| Passage to read |
The capital of nowhere

Ulan-Ude is an isolated city in the middle of Siberia. Or is it really that isolated? Only in distance from other cities, being 7 hours by train from Irkutsk, the same time by plane from Moscow. In its own world, Ulan-Ude is a centre, for it is the capital of Buryatia - the Buryat Republic - located at a junction of the Trans-Siberian Railway, and a trade port, near the confluence of two rivers, the Uda and the Selenga.

For the visitor, Ulan-Ude offers a calm resting spot in the vast borderland between Europe and Asia (while technically in Asia, it has a lot of Western influence). It is a good starting point for a visit to Lake Baikal, or for anyone curious about a culture most people know very little about. An outdoors ethnographic museum shows the various buildings of the region: The wooden yurts of the Buryats, and the safe homesteads of the Russian pioneers in the region, who fled religious persecution or poverty. The old houses of Ulan-Ude itself are also wooden, with intricate carvings above windows and doors. There are also inevitable, grey communist box-buildings, and the world's biggest Lenin head is displayed prominently in the central square, unless someone has managed to take it down.

The population of the city is about 370,000. It is a harmonic mixture of the original inhabitants of the area and descendants of Russian and Cossack colonists, who founded it. The tribes who used to be the sole occupants of the region are the Buryat and the Evenk. Many of them have settled in the city, but others have retained their nomadic lifestyle on the surrounding steppes, as well as their breath-taking horseriding skills.

    From the beginning

The Buryat were a peaceful people who mainly lived from herding cattle. Always threatened by the Mongols to the east, they may have welcomed the Czar's pioneers - although another story says they were weakened by the rich gifts of vodka from the newly arrived strangers. Be that as it may, the Cossack soldiers successfully entered Siberia and began its colonization. One of their forts, which later became a thriving town, was founded at the mouth of the river Uda. Originally a winter camp, first used in 1666, it became Udinsky ostrog in 1680. It lay well protected between the two bordering rivers and the tall mountain ranges of Khamar-Daban and Ulan-Burgasy, and common people as well as soldiers made their home there. The climate was pleasant, for Siberia, and it still is. Temperatures may go down to -27 degrees Celsius in January, but reach the twenties in the summer months, July and August.

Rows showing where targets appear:

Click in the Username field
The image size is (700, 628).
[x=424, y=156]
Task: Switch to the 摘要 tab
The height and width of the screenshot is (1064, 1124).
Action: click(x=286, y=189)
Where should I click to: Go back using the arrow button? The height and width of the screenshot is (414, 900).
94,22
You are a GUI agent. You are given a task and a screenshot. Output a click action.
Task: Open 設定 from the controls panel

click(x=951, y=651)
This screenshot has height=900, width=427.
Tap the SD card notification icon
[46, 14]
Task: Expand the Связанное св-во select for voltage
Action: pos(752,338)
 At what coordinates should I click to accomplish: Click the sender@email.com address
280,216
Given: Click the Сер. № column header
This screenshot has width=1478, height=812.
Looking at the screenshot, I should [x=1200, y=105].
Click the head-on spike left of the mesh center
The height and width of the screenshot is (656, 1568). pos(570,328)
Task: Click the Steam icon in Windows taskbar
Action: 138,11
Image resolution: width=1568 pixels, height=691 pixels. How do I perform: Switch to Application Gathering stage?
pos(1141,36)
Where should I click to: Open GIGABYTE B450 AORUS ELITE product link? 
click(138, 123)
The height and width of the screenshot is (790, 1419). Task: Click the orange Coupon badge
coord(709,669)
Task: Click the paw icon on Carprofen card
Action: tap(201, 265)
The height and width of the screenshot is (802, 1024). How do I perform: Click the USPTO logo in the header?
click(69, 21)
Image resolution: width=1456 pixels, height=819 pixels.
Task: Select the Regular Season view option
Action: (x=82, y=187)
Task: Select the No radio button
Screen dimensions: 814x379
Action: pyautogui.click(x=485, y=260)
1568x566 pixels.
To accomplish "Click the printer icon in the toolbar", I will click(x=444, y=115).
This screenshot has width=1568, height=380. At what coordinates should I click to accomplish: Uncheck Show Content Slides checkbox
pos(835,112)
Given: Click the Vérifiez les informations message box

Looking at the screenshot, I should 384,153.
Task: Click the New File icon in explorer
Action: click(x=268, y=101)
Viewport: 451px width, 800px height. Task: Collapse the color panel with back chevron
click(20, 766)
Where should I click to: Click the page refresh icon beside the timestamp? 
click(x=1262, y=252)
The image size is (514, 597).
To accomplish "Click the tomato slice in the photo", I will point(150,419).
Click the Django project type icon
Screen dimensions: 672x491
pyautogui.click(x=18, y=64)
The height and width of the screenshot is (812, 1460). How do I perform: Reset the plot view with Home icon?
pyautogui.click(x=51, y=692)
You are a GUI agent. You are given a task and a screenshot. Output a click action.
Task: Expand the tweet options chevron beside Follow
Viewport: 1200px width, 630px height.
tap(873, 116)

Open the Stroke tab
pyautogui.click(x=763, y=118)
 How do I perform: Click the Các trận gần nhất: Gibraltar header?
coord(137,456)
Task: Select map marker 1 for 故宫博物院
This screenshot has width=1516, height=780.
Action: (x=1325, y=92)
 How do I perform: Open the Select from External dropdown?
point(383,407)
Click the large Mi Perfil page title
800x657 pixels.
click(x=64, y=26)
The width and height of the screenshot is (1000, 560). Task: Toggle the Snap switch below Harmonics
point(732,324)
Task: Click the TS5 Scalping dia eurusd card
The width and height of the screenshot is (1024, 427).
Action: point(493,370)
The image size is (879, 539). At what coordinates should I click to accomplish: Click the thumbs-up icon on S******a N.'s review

| What is expected |
Rewrite the text about Ulan-Ude from "The capital of nowhere" up to and including "and the Selenga.", putting "center" in place of "centre". The records have no connection to the text about Ulan-Ude.

| Task answer |
The capital of nowhere

Ulan-Ude is an isolated city in the middle of Siberia. Or is it really that isolated? Only in distance from other cities, being 7 hours by train from Irkutsk, the same time by plane from Moscow. In its own world, Ulan-Ude is a center, for it is the capital of Buryatia - the Buryat Republic - located at a junction of the Trans-Siberian Railway, and a trade port, near the confluence of two rivers, the Uda and the Selenga.